Conclusion: Recent legislation in the form of the Electricity Acts and amendments such as universalising open access have added a spirit of dynamism to the power sector in India. It is hard to see this trend reversing. Indian private sector companies are also confident of competing with foreign companies in all sectors and hence the possibility of a return to autarchy under pressure from domestic lobbies is equally unlikely. The issues previously discussed can be daunting, but the regulatory regime is evolving and is being amended to induce greater transparency and a level playing field. Above all else, there is multiparty agreement on the need for urgent reforms, which minimises the chances of political disruption. From a private investor’s standpoint, this augurs remarkably well and players who are willing to cope with an evolving regulatory regime will reap rich rewards in the near to medium future.

Rajeev Anantaram
Senior Fellow, Indian Council for Research on International Economic Relations (ICRIER), New Delhi

[1] The Planning Commission has recommended spending between 10% and 15% of GDP over the next two decades on the development of infrastructure. This translates into US$150 billion to US$200 billion annually at current levels of GDP.

[2] India was the first country in Asia to initiate a fledgling nuclear programme in 1956, under the ‘Atoms for Peace’ programme, with Canadian assistance. This assistance programme continued until 1974 after which it was discontinued following India’s first nuclear weapons test.

[3] There were pockets within India where the provision of power (mostly generation) was privately undertaken, the most notable exception being the city of Mumbai (then Bombay). Power was generated by the Tata Power Company (a private entity) but was distributed by the local government run Bombay Electric Supply and Transport Company (BEST).
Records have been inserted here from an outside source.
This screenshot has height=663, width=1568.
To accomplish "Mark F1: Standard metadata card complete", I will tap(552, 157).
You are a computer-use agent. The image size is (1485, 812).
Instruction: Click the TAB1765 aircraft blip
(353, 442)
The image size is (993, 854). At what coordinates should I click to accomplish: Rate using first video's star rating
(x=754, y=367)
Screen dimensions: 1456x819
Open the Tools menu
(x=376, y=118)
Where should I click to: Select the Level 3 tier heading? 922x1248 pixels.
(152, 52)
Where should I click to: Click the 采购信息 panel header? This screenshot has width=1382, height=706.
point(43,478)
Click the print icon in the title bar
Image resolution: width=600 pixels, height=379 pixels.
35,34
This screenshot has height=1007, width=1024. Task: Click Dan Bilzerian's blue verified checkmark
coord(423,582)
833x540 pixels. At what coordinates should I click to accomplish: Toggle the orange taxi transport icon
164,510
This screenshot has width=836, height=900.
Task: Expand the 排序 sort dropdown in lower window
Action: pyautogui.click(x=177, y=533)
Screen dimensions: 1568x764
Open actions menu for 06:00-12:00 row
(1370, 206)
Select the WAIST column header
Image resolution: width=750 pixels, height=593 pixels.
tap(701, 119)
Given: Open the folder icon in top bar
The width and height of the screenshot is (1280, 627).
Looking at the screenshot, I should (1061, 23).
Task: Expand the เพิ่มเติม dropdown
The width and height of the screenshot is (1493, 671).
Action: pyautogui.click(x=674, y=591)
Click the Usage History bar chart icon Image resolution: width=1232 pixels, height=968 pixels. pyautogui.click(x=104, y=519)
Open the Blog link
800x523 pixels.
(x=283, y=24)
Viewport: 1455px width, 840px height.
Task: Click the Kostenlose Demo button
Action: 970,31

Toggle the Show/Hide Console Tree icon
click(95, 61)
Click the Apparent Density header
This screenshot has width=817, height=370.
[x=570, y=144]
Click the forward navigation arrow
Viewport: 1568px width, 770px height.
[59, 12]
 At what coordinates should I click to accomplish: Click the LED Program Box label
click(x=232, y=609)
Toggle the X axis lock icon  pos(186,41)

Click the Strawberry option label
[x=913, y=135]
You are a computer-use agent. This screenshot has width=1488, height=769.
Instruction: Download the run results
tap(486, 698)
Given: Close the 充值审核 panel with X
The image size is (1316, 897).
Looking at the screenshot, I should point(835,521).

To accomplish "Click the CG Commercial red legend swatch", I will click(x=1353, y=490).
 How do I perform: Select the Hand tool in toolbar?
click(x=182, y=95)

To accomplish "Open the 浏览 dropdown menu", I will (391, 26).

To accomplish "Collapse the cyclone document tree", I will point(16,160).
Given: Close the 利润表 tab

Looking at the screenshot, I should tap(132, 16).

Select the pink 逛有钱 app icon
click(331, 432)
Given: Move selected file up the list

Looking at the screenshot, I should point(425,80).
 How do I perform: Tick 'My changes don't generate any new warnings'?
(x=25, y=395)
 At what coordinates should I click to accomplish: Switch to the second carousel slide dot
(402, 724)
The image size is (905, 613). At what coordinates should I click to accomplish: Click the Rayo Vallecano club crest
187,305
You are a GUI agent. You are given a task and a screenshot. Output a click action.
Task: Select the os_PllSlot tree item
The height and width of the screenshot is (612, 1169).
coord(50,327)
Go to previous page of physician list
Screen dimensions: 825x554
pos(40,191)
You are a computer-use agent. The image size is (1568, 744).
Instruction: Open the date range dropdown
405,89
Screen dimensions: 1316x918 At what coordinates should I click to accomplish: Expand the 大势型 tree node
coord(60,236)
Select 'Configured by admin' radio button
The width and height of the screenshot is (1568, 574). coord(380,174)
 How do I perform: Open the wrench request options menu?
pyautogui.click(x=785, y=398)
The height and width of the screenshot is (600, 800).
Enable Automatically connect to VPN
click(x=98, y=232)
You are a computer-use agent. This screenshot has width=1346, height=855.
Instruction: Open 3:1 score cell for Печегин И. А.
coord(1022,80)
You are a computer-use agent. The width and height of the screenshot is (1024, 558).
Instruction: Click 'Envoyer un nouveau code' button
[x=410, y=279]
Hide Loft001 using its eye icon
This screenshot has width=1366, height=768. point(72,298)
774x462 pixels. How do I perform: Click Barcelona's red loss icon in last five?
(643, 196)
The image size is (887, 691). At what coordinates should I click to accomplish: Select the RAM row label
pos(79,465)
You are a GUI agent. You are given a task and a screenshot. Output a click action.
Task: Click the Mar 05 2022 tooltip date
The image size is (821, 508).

Other cities that privately provided power were Ahmedabad, Surat, Calcutta and recently parts of New Delhi.

[4] The tremendous variation in state policies is a cause of increasing frustration among private sector players, which in some ways has deterred participation. The amendments to the Electricity Act aim to reduce these discrepancies, while still allowing states the autonomy to formulate state specific policies. The enormity of the effort for a country as diverse as India needs no further elaboration.

[5` Plans are afoot to revive the generation of power from the plant by augmenting the infrastructure already set in place in the mid 1990s, through a consortium of Indian and foreign firms. Operational details at this point are hazy.

[6] Some left-wing political parties have criticized the recent infrastructure development drive as being too ‘urban centric’ in that it largely ignores rural geographies which are in critical need of infrastructure development. Recent governments are addressing this problem with the initiation of programmes such as the Prime Minister’s Rural Road Scheme to develop rural road infrastructure and the formation of dedicated companies like the Rural Electrification Corporation (REC), a listed company on the Bombay Stock Exchange.

[7] Examples of joint ventures between Indian foreign power equipment manufacturers include Larsen & Toubro’s joint venture with Mitsubishi Heavy Industries to manufacture super-critical steam turbines, Jindal Steel Works’ joint venture with Toshiba and Alstom’s agreement with Bharat Heavy Electricals Limited. Several companies with an established presence in India, such as Siemens and General Electric, are significantly expanding operations in India to manufacture next generation technology and also their related R&D activity.

[8] Business Standard, 23/XII/2009, p. 6.